(Provided data Opens)

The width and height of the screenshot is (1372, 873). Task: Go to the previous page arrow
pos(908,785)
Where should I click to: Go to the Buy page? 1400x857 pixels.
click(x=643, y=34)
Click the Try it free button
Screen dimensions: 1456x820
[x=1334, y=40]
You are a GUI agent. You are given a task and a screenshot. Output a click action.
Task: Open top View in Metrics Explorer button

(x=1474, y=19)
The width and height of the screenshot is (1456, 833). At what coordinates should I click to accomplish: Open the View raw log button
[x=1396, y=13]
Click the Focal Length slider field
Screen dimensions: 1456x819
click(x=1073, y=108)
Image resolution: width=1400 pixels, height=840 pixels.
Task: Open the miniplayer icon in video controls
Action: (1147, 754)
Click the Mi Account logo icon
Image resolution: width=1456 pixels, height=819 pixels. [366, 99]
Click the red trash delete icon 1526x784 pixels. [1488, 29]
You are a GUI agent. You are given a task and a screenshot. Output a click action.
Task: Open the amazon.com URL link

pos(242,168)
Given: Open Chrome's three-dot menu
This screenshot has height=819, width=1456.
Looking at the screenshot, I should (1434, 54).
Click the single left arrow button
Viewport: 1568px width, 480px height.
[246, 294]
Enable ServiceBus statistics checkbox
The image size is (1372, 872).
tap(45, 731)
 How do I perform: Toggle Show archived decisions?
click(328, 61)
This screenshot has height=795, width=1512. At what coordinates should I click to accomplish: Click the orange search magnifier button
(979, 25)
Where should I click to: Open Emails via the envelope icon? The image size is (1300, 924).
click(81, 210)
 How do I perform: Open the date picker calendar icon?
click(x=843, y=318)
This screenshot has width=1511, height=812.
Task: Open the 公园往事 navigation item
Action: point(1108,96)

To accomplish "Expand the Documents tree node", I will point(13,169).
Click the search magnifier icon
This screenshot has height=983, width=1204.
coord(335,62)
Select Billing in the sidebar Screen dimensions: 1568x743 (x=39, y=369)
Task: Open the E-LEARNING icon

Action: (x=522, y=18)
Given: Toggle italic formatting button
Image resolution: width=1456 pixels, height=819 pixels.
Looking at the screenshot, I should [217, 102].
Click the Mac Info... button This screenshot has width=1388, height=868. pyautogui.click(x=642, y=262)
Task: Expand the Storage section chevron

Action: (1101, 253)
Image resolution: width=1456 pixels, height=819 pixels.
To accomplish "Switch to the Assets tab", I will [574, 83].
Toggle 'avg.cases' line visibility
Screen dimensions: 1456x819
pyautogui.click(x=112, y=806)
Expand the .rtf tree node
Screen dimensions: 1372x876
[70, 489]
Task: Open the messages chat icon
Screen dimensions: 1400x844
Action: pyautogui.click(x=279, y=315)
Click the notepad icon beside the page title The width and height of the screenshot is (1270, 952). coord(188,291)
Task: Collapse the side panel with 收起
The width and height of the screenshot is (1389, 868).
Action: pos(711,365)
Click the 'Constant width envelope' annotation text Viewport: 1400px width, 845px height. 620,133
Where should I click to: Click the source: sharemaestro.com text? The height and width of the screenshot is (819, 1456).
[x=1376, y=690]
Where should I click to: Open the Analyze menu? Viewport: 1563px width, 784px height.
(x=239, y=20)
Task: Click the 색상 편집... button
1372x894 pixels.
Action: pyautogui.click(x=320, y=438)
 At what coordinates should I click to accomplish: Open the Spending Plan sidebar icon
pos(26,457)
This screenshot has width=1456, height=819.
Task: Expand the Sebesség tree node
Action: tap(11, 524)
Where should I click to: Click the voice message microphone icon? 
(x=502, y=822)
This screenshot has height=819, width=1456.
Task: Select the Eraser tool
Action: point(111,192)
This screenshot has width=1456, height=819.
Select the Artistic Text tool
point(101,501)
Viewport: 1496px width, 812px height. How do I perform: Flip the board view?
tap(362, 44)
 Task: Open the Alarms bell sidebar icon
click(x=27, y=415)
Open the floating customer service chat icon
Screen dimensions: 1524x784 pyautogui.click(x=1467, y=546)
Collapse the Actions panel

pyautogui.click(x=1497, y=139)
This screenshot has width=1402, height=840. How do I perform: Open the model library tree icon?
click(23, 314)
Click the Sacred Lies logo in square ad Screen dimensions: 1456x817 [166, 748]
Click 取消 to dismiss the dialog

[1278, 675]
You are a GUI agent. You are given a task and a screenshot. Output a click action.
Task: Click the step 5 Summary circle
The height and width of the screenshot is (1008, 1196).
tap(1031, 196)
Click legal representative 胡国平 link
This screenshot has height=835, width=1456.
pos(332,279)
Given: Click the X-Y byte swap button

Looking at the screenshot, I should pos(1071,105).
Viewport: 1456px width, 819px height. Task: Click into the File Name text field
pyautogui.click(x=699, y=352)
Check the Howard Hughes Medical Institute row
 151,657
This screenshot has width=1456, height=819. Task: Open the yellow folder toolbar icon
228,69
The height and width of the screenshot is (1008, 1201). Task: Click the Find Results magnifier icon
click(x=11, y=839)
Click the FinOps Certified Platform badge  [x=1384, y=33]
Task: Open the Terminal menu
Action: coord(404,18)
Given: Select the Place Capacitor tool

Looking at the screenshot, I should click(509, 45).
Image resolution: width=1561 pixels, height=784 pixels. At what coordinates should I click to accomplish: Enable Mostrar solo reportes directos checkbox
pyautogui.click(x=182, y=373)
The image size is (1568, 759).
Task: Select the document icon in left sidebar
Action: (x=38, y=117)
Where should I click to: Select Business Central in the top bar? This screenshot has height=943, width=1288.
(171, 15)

(Provided data Closes)

» **Your objective**
The full listing must be retyped precisely, with no line left out.

» **Answer section**
The width and height of the screenshot is (1372, 873). Task: Go to the previous page arrow
pos(908,785)
Where should I click to: Go to the Buy page? 1400x857 pixels.
click(x=643, y=34)
Click the Try it free button
Screen dimensions: 1456x820
[x=1334, y=40]
You are a GUI agent. You are given a task and a screenshot. Output a click action.
Task: Open top View in Metrics Explorer button

(x=1474, y=19)
The width and height of the screenshot is (1456, 833). At what coordinates should I click to accomplish: Open the View raw log button
[x=1396, y=13]
Click the Focal Length slider field
Screen dimensions: 1456x819
click(x=1073, y=108)
Image resolution: width=1400 pixels, height=840 pixels.
Task: Open the miniplayer icon in video controls
Action: (1147, 754)
Click the Mi Account logo icon
Image resolution: width=1456 pixels, height=819 pixels. [366, 99]
Click the red trash delete icon 1526x784 pixels. [1488, 29]
You are a GUI agent. You are given a task and a screenshot. Output a click action.
Task: Open the amazon.com URL link

pos(242,168)
Given: Open Chrome's three-dot menu
This screenshot has height=819, width=1456.
Looking at the screenshot, I should (1434, 54).
Click the single left arrow button
Viewport: 1568px width, 480px height.
[246, 294]
Enable ServiceBus statistics checkbox
The image size is (1372, 872).
tap(45, 731)
 How do I perform: Toggle Show archived decisions?
click(328, 61)
This screenshot has height=795, width=1512. At what coordinates should I click to accomplish: Click the orange search magnifier button
(979, 25)
Where should I click to: Open Emails via the envelope icon? The image size is (1300, 924).
click(81, 210)
 How do I perform: Open the date picker calendar icon?
click(x=843, y=318)
This screenshot has width=1511, height=812.
Task: Open the 公园往事 navigation item
Action: point(1108,96)

To accomplish "Expand the Documents tree node", I will point(13,169).
Click the search magnifier icon
This screenshot has height=983, width=1204.
coord(335,62)
Select Billing in the sidebar Screen dimensions: 1568x743 (x=39, y=369)
Task: Open the E-LEARNING icon

Action: (x=522, y=18)
Given: Toggle italic formatting button
Image resolution: width=1456 pixels, height=819 pixels.
Looking at the screenshot, I should [217, 102].
Click the Mac Info... button This screenshot has width=1388, height=868. pyautogui.click(x=642, y=262)
Task: Expand the Storage section chevron

Action: (1101, 253)
Image resolution: width=1456 pixels, height=819 pixels.
To accomplish "Switch to the Assets tab", I will [574, 83].
Toggle 'avg.cases' line visibility
Screen dimensions: 1456x819
pyautogui.click(x=112, y=806)
Expand the .rtf tree node
Screen dimensions: 1372x876
[70, 489]
Task: Open the messages chat icon
Screen dimensions: 1400x844
Action: pyautogui.click(x=279, y=315)
Click the notepad icon beside the page title The width and height of the screenshot is (1270, 952). coord(188,291)
Task: Collapse the side panel with 收起
The width and height of the screenshot is (1389, 868).
Action: pos(711,365)
Click the 'Constant width envelope' annotation text Viewport: 1400px width, 845px height. 620,133
Where should I click to: Click the source: sharemaestro.com text? The height and width of the screenshot is (819, 1456).
[x=1376, y=690]
Where should I click to: Open the Analyze menu? Viewport: 1563px width, 784px height.
(x=239, y=20)
Task: Click the 색상 편집... button
1372x894 pixels.
Action: pyautogui.click(x=320, y=438)
 At what coordinates should I click to accomplish: Open the Spending Plan sidebar icon
pos(26,457)
This screenshot has width=1456, height=819.
Task: Expand the Sebesség tree node
Action: tap(11, 524)
Where should I click to: Click the voice message microphone icon? 
(x=502, y=822)
This screenshot has height=819, width=1456.
Task: Select the Eraser tool
Action: point(111,192)
This screenshot has width=1456, height=819.
Select the Artistic Text tool
point(101,501)
Viewport: 1496px width, 812px height. How do I perform: Flip the board view?
tap(362, 44)
 Task: Open the Alarms bell sidebar icon
click(x=27, y=415)
Open the floating customer service chat icon
Screen dimensions: 1524x784 pyautogui.click(x=1467, y=546)
Collapse the Actions panel

pyautogui.click(x=1497, y=139)
This screenshot has width=1402, height=840. How do I perform: Open the model library tree icon?
click(23, 314)
Click the Sacred Lies logo in square ad Screen dimensions: 1456x817 [166, 748]
Click 取消 to dismiss the dialog

[1278, 675]
You are a GUI agent. You are given a task and a screenshot. Output a click action.
Task: Click the step 5 Summary circle
The height and width of the screenshot is (1008, 1196).
tap(1031, 196)
Click legal representative 胡国平 link
This screenshot has height=835, width=1456.
pos(332,279)
Given: Click the X-Y byte swap button

Looking at the screenshot, I should pos(1071,105).
Viewport: 1456px width, 819px height. Task: Click into the File Name text field
pyautogui.click(x=699, y=352)
Check the Howard Hughes Medical Institute row
 151,657
This screenshot has width=1456, height=819. Task: Open the yellow folder toolbar icon
228,69
The height and width of the screenshot is (1008, 1201). Task: Click the Find Results magnifier icon
click(x=11, y=839)
Click the FinOps Certified Platform badge  [x=1384, y=33]
Task: Open the Terminal menu
Action: coord(404,18)
Given: Select the Place Capacitor tool

Looking at the screenshot, I should click(509, 45).
Image resolution: width=1561 pixels, height=784 pixels. At what coordinates should I click to accomplish: Enable Mostrar solo reportes directos checkbox
pyautogui.click(x=182, y=373)
The image size is (1568, 759).
Task: Select the document icon in left sidebar
Action: (x=38, y=117)
Where should I click to: Select Business Central in the top bar? This screenshot has height=943, width=1288.
(171, 15)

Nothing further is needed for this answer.